1.2. Topics and Clusters#

1.2.1. What are Topics?#

Topics are labels assigned to textual data that detail the subjects contained within a given text. In topic modeling we try to create computer systems that can assign topics the way a human would. In order to understand this process, it’s best if we take a step back and think about how we assign topics as humans.

To do this, let’s examine these two texts.

Number

Text

Text 1

Thomas enjoys playing basketball. He is an exceptionally good point guard.

Text 2

Victoria enjoys playing baseball. She is an exceptionally good at playing first base.

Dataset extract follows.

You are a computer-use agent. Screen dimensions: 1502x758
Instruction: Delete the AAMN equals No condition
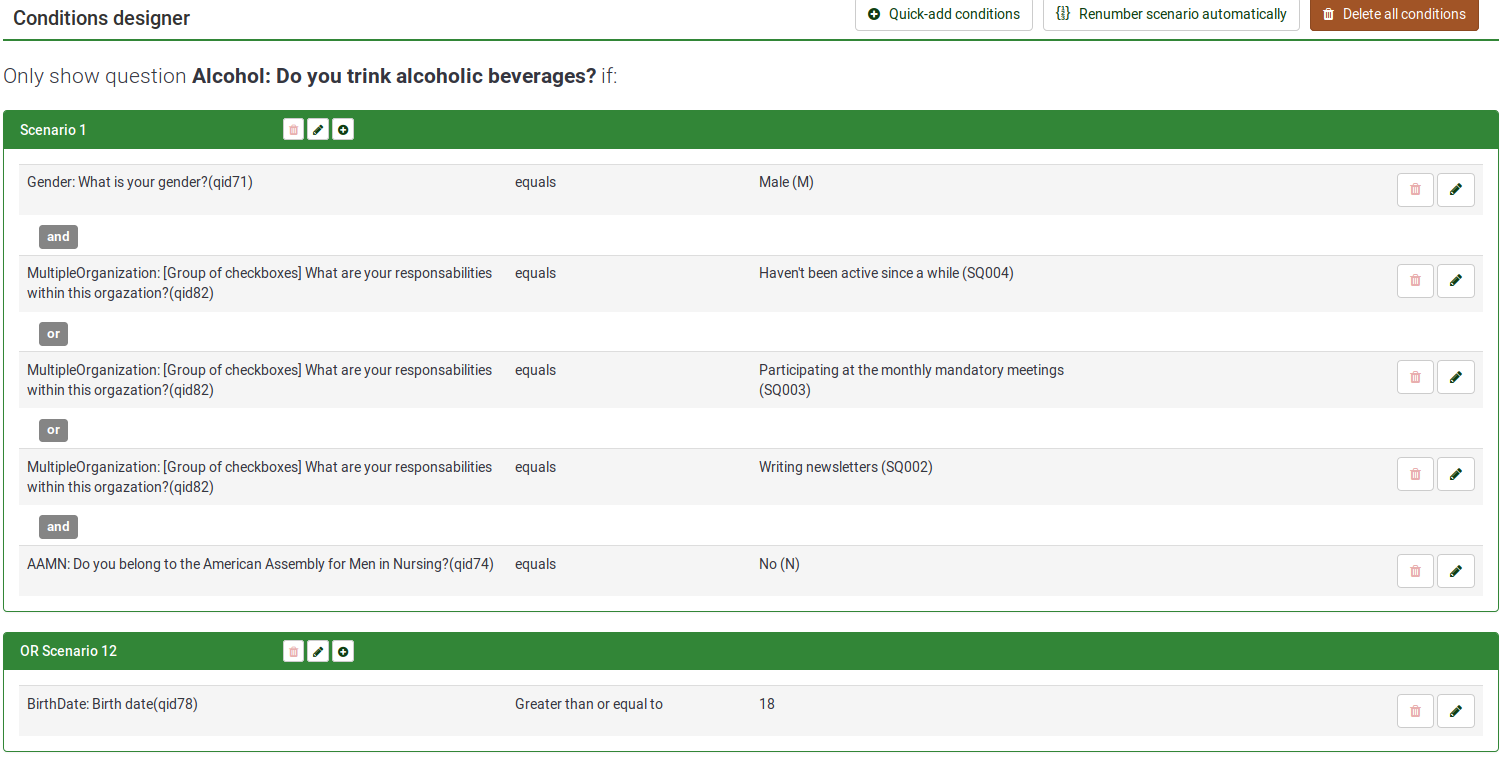1415,571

If I asked you to provide two topics to these texts, what might they be? Basketball and baseball are likely two top candidates. Text 1 would have the topic of basketball, while Text 2 would have the topic of baseball. Now, let’s consider these same texts, but add two more into the mix.

Number

Text

Text 1

Thomas enjoys playing basketball. He is an exceptionally good point guard.

Text 2

Victoria enjoys playing baseball. She is an exceptionally good at playing first base.

Text 3

John is a talented chef. He enjoys making pasta professionally.

Text 4

Jeff is a talented cook. He owns a pizzeria.

Now, if I asked you to assign two topics to all four texts, what might those topics be? It is likely that your answer changed. No longer are the two topics of baseball and basketball relevant because Text 3 and Text 4 do not align well with those topics. Instead, a better pair of topics might be sports and cooking, or something like that. What changed? The collection of texts in our corpus changed.

What does this demonstrate? It tells us that topics are corpus-dependent, meaning the topics we assign to texts depend on their context against surrounding texts. The same holds true for topic modeling via computer systems.

1.2.2. What are Clusters?#

In topic modeling, computer systems do not generate topics, rather they generate a list of high concentration words. Texts that share common terms are clustered together by similarity. A cluster is nothing more than a collection of similar pieces of data. When we are working with texts, a cluster is a collection of texts that have similar overlapping themes.

There are various ways to cluster textual data that we will explore throughout this chapter.